# [Passage to read]
The Best and Worst Ads of Super Bowl 50

16 minute read

Hyundai

Kevin Hart made a good case for his own ubiquity as he stalked his daughter and her date through the city using Hyundai’s “Car Finder” function. But Hart’s face-popping, out-from-behind-a-carnival-stuffed-animal is where this commercial’s cuteness ends. His protectiveness of his daughter, while maybe relatable, feels creepily retrograde without any more context than an ad can provide. Perhaps promoting Hyundai cars’ functionalities as a way to get their drivers stalked isn’t a way to present the car company in its most appealing light.

Grade: B-

Michelob Ultra

As an ad for, say, health-tracking wristbands or athletic gear, this would have been dully clichéd, stocked as it was with footage of athletes of all stripes briskly breathing out after a tough workout. But the turn, in which the exhalations were echoed by the release of a purportedly healthier bottle of beer, made this feel sharp and witty.

Grade: A-

Snickers

Poor Marilyn Monroe. Mistreated and objectified in life, her posthumous image is used as a cheap sight gag in an ad that purports she acted like a cranky old man on the set of The Seven Year Itch when she was hungry. Monroe’s own on-set turbulence colors an informed viewer’s reception of the ad, but even those who just know her as the girl on the subway grate may be confused by the casting of Willem Dafoe. (Is he famously ornery? Or is the image of literally any famous man in a dress still, somehow, considered subversively witty, rather than just, yes, a drag?)

Grade: D+

SoFi

This ad derives its energy from weird meanness towards stock models about whom we know nothing, telling us that various passersby on a city street were not “great.” “His mom thinks he’s great. She’s wrong.” The ad is notionally meant to make viewers think they, too, might be among the “great” people who could benefit from SoFi’s services; its effect is the opposite, calling all of us couch potatoes mediocrities. You don’t need to point it out!

Grade: C-

Avocados from Mexico

The premise of this ad—aliens touring through a museum of humanity, observing artifacts of a past life—was cute enough. But its obsessive timeliness made it feel already out-of-date (jokes about the variably colored “dress” are so last year) and its obsession with Q-list celebrity (in this case, a cameo by a non-speaking Scott Baio) is a big advertising trend that’s come to feel more unimaginatively mean-spirited than refreshingly frank.

Grade: B

Hyundai

The second Hyundai ad of the broadcast drew its energy from a pair of bears chasing hiking humans, who just barely escape. One wonders if this was in production before The Revenant hit theaters, but the differences between these campers’ fate and Leo’s are key—the humans escape thanks to their car recognizing voice commands, and the bears talk too. It’s a sharp concept whose rougher edges needed a rewrite: The bears only eating humans on a “cheat day” felt like something out of a Cathy comic.

Grade: B+

Apartments.com

The broadcast’s first true fiasco, this ad’s absurdity doesn’t even feel genuine. It’s obvious the website simply wanted to catalyze online response. Leaving entirely aside the racial component of Jeff Goldblum, a white actor, singing the theme song to The Jeffersons while backed up by a black gospel choir, the ad—featuring a George Washington impersonator and Lil’ Wayne (nom de rap Weezy F Baby) as “George and Weezie”—is just incoherent, committed to nothing but its own idea of itself as something that will, somehow, get Twitter likes.

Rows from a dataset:

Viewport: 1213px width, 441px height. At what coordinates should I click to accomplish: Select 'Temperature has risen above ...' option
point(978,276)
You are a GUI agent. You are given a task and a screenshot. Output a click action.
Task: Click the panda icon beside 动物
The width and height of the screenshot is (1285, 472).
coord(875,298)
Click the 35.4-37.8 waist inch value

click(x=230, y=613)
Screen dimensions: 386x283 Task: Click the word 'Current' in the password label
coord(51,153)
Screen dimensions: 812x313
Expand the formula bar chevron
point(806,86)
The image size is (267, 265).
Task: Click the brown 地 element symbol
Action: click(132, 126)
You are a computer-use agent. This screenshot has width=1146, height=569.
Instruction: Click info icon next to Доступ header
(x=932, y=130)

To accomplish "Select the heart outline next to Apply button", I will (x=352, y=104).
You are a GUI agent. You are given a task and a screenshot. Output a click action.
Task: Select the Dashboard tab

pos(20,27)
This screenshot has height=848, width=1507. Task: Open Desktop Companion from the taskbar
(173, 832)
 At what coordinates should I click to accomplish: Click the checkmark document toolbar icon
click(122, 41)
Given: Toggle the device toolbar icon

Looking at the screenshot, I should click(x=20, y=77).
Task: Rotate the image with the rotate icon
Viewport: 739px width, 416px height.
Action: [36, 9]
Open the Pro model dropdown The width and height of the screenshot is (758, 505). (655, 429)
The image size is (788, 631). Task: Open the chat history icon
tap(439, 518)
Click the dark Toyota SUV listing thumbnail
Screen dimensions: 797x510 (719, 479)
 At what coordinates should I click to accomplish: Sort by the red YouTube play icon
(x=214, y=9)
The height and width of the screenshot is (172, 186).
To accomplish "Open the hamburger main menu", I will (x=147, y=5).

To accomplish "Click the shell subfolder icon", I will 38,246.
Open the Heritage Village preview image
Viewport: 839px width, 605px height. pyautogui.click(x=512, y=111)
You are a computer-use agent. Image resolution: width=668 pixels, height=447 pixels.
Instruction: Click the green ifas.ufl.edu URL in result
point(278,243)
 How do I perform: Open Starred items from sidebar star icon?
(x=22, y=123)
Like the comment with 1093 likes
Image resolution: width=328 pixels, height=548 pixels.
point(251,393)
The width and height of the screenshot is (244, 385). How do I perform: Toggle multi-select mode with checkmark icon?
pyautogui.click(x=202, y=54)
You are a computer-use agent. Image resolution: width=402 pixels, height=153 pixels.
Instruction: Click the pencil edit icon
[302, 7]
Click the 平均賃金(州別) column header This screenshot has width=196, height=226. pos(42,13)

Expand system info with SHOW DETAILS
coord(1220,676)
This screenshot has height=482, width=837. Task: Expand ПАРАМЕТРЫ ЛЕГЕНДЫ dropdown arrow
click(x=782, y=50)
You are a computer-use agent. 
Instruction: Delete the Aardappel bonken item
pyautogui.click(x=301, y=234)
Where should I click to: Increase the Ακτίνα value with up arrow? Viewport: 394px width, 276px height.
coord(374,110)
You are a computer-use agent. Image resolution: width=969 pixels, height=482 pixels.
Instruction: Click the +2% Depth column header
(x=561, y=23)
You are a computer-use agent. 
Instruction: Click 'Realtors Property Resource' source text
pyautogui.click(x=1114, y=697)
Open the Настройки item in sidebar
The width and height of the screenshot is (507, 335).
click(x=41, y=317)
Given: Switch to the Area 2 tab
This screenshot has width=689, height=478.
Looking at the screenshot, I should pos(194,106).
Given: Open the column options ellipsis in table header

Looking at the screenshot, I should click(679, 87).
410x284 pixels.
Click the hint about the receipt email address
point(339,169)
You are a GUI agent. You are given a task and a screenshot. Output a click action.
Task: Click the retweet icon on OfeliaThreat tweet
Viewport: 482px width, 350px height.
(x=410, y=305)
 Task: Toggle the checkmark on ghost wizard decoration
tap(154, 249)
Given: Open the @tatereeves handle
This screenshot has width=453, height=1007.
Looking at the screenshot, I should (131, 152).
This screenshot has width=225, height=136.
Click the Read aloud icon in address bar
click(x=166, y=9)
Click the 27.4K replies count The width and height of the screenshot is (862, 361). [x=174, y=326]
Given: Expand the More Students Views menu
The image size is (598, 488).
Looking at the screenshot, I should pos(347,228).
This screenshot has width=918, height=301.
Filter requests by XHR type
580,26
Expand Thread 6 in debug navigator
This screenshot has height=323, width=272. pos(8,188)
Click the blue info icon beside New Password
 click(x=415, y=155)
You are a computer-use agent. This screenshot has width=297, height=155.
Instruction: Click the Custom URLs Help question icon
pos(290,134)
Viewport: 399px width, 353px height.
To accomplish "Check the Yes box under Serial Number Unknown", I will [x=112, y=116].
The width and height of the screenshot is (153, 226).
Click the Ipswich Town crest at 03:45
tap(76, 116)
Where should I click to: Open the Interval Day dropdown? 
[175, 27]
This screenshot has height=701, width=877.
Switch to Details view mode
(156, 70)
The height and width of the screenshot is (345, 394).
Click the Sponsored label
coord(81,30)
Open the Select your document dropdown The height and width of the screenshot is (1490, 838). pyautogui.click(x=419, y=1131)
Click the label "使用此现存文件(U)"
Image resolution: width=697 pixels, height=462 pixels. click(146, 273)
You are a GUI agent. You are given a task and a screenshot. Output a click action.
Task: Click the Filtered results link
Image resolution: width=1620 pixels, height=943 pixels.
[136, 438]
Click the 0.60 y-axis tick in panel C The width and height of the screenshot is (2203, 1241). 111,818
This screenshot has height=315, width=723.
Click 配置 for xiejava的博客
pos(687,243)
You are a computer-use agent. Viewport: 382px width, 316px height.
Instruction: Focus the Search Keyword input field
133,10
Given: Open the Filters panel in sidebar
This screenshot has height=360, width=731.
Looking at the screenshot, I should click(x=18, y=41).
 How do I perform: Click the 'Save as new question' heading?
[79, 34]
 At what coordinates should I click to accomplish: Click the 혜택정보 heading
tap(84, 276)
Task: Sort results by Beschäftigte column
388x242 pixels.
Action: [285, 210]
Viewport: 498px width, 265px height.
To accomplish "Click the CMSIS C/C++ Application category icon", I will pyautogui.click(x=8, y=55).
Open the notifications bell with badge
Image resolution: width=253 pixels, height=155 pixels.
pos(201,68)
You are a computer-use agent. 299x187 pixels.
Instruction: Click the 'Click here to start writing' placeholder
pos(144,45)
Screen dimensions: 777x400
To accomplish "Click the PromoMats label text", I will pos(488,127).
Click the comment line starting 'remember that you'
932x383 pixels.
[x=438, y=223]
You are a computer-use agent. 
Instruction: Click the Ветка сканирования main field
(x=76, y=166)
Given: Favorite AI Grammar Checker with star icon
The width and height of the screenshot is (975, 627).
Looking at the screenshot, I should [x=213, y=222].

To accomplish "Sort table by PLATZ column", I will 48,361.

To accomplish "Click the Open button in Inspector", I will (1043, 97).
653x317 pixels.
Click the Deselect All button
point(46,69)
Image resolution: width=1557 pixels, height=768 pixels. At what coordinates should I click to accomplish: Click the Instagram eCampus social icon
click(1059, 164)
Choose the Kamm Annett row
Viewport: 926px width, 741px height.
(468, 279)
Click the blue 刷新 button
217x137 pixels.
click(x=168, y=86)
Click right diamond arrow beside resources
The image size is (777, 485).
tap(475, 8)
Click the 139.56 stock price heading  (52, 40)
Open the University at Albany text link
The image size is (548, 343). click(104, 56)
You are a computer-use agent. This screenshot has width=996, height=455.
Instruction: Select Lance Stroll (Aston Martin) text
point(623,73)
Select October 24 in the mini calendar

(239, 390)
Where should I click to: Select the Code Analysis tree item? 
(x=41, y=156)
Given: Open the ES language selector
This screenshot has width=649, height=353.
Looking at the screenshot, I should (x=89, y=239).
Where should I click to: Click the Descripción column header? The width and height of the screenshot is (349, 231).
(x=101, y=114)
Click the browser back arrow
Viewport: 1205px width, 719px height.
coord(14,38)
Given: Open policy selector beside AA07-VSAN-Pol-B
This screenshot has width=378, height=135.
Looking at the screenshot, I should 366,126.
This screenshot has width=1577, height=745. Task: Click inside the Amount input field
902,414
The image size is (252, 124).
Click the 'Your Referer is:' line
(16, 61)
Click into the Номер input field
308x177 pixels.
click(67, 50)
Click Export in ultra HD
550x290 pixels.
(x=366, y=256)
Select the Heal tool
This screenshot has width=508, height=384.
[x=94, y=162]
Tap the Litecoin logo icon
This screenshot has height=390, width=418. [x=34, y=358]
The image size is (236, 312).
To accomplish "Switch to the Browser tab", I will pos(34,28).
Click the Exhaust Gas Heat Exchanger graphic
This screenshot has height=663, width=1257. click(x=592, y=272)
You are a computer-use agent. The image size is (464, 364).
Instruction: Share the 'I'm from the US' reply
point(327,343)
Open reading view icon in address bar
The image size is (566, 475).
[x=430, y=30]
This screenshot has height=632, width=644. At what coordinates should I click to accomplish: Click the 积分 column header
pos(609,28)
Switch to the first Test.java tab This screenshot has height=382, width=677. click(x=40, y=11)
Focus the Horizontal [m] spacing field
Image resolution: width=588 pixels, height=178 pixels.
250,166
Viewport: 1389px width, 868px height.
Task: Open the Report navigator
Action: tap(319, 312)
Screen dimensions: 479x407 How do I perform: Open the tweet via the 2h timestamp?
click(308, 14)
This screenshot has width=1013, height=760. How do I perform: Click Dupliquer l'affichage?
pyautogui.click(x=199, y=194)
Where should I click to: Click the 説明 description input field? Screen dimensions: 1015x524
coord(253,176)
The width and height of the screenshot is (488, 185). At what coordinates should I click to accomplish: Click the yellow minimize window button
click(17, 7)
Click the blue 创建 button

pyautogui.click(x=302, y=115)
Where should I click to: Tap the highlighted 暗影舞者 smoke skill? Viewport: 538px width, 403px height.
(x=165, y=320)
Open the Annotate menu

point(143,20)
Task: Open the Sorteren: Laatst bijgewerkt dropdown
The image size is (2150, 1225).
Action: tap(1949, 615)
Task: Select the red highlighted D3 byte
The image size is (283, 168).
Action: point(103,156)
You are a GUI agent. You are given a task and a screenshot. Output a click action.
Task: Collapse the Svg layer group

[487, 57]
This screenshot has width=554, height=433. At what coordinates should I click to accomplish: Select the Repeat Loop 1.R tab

# [Exercises to complete]
A: Answer these about the Super Bowl 50 ad reviews:
(i) What grade did the Michelob Ultra ad receive?
(ii) Which actor is cast in the Snickers ad?
(iii) Which theme song does Jeff Goldblum sing in the Apartments.com ad?
B: Reproduce the records verbatim, covering the stretch from their first line through the line that contains "Looking at the screenshot, I should click(x=20, y=77).".

# [Answers below]
A:
(i) A-
(ii) Willem Dafoe
(iii) The theme song to The Jeffersons

B:
Viewport: 1213px width, 441px height. At what coordinates should I click to accomplish: Select 'Temperature has risen above ...' option
point(978,276)
You are a GUI agent. You are given a task and a screenshot. Output a click action.
Task: Click the panda icon beside 动物
The width and height of the screenshot is (1285, 472).
coord(875,298)
Click the 35.4-37.8 waist inch value

click(x=230, y=613)
Screen dimensions: 386x283 Task: Click the word 'Current' in the password label
coord(51,153)
Screen dimensions: 812x313
Expand the formula bar chevron
point(806,86)
The image size is (267, 265).
Task: Click the brown 地 element symbol
Action: click(132, 126)
You are a computer-use agent. This screenshot has width=1146, height=569.
Instruction: Click info icon next to Доступ header
(x=932, y=130)

To accomplish "Select the heart outline next to Apply button", I will (x=352, y=104).
You are a GUI agent. You are given a task and a screenshot. Output a click action.
Task: Select the Dashboard tab

pos(20,27)
This screenshot has height=848, width=1507. Task: Open Desktop Companion from the taskbar
(173, 832)
 At what coordinates should I click to accomplish: Click the checkmark document toolbar icon
click(122, 41)
Given: Toggle the device toolbar icon

Looking at the screenshot, I should click(x=20, y=77).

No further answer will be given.